LIBERTA' E NECESSITA' DI DIO: Rimane un ultimo interrogativo: Dio è soggetto alla razionalità dell'ordine da lui stesso tracciato, ovvero questo esiste per un atto di decisione? La visione teleologica leibniziana non può accettare il necessitarismo di Spinoza e, in parte, di Cartesio. Se il mondo ha un fine, esso presuppone una volontà, quindi una scelta da parte di Dio, che deve essere assolutamente libero. Dio infatti, nella sua illimitata potenza, avrebbe potuto dare realtà ad infiniti mondi, tuttavia, nella sua saggezza e perfezione, ha ponderatamente optato per quel mondo che nella sua totalità unisse il massimo di perfezione possibile, fosse cioè il migliore dei mondi possibili. La sua provvidenzialità non riguarda, in altri termini, un particolare avvenimento o una serie di fatti e circostanze. Dio non ha deciso l'atto fratricida di Caino, ma ha stabilito un ordine concatenato di avvenimenti in cui l'atto infame venisse iscritto come momento di un mondo che, nella sua perfezione, lo assorbe e lo implica.
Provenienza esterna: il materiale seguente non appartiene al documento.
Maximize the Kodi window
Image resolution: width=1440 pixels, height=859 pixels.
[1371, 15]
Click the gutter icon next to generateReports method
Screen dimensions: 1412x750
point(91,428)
Dio ha prescienza di tutto ciò che accade e in lui ogni verità di fatto è, in certo qual modo, anche verità di ragione. Il verificarsi di un certo evento è reso indispensabile da quell'ordine che, da lui stesso prescelto, ne implica l'avvenimento. L'armonia prestabilita costituisce quindi l'ultimo termine a cui fa capo il principio di ragion sufficiente. E' questo il notissimo ottimismo leibniziano che fu per gli illuministi, in particolare per Voltaire, oggetto di satira e derisione.

IL PROBLEMA DEL MALE: Una domanda certamente rimane aperta: in un mondo che è il migliore fra tutti i mondi possibili, come si concilia l'esistenza del male? Leibniz risponde in modo sostanzialmente analogo a quello di Agostino, accettandone anche la tripartita distinzione. Non Dio ha creato il male, ma solo ha permesso la possibilità del male, per rispettare il principio di ordine e gerarchia che, nei vari gradi di imperfezione, caratterizza l'armonia delle monadi.

LA VOLONTA' UMANA: In quest'ultimo concetto trova posto anche la libertà umana. Libertà e spontaneità nell'uomo coincidono, ma la spontaneità significa soltanto azione razionalmente determinata. Dio inclina, non necessita volontà presentandole le occasioni per agire.